Problem to solve
Working through the entries below, find how many lines include the string "coordinates"; give only that number.

[Stored data]
╔══

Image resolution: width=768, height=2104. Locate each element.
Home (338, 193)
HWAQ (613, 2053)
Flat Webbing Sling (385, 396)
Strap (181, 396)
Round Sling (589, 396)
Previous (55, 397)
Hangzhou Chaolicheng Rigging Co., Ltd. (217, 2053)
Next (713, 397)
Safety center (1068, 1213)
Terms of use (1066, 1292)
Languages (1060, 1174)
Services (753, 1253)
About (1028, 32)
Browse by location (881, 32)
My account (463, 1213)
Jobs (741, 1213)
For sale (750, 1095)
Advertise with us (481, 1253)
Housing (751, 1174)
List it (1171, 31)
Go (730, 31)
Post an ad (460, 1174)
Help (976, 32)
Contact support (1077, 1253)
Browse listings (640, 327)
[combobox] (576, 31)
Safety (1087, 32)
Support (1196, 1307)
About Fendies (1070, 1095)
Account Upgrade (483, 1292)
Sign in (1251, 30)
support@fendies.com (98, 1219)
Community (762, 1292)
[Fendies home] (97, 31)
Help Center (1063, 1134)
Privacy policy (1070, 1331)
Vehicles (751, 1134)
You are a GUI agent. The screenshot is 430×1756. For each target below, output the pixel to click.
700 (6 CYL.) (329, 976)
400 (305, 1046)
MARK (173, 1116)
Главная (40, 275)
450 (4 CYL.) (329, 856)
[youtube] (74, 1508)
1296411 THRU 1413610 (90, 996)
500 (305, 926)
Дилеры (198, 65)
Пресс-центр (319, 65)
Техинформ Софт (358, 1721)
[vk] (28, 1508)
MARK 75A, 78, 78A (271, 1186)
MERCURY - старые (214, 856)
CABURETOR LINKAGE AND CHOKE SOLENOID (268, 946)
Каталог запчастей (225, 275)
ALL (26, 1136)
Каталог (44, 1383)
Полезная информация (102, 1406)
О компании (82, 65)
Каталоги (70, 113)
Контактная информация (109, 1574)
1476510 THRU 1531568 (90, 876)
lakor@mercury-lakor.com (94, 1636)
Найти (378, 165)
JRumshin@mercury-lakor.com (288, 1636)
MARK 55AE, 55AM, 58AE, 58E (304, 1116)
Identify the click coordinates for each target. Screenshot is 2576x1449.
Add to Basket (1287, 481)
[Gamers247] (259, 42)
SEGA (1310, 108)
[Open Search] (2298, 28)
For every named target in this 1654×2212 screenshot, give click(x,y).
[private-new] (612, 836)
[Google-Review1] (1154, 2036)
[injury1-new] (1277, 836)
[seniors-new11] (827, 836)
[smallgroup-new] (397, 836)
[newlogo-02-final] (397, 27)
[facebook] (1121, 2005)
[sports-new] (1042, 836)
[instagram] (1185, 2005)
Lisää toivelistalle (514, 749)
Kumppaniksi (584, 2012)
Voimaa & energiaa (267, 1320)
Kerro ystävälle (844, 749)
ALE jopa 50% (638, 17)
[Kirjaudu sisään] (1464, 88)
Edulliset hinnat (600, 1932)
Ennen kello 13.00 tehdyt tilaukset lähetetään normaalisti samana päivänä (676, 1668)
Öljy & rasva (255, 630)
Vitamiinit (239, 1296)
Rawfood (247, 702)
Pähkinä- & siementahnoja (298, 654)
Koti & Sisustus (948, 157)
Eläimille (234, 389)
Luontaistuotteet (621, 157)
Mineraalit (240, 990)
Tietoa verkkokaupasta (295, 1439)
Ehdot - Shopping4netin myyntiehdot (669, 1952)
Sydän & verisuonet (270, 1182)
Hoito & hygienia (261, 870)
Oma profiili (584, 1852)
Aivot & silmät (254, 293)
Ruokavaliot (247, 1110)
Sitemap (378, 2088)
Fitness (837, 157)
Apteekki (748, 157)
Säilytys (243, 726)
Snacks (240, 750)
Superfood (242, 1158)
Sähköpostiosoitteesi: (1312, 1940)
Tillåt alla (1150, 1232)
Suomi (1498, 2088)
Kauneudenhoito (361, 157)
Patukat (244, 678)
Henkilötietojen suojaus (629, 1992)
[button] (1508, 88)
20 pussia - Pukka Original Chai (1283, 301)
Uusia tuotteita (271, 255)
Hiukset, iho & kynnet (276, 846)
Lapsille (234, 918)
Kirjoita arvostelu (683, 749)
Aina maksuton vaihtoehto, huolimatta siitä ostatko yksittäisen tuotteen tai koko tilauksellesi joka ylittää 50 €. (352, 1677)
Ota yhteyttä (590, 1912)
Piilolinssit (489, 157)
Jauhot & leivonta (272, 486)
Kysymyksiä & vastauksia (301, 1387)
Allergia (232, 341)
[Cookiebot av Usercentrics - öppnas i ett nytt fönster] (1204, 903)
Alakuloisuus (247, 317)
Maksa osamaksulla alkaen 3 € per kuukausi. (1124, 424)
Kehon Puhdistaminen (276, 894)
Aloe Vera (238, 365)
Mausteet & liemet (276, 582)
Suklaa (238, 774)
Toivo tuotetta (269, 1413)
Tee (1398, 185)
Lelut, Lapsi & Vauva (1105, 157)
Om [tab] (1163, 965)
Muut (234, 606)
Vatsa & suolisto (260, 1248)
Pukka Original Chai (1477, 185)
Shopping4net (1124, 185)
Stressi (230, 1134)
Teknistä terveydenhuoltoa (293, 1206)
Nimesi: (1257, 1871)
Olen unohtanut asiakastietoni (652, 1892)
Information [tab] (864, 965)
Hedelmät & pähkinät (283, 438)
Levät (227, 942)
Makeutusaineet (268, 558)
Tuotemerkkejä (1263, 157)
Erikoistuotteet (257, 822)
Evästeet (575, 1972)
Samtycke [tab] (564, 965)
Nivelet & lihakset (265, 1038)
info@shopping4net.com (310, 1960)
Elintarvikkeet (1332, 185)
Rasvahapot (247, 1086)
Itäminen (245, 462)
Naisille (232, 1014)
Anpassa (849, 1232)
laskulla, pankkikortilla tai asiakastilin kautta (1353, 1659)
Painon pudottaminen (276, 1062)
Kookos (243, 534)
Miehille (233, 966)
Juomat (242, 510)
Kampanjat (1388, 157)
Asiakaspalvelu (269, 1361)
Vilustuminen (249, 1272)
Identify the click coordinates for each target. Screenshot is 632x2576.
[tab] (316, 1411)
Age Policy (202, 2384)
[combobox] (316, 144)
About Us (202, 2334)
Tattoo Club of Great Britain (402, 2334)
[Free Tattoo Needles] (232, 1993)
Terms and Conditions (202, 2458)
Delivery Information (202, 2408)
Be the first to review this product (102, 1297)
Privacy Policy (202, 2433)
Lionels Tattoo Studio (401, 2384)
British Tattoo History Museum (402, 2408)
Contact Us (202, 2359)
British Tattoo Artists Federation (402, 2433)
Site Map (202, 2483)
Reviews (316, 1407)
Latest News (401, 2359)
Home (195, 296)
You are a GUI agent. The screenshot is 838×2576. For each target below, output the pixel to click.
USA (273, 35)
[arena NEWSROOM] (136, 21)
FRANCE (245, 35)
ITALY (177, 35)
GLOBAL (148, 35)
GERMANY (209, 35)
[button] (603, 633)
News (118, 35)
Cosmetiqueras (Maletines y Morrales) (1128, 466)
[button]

╚══

Response to the exercise
2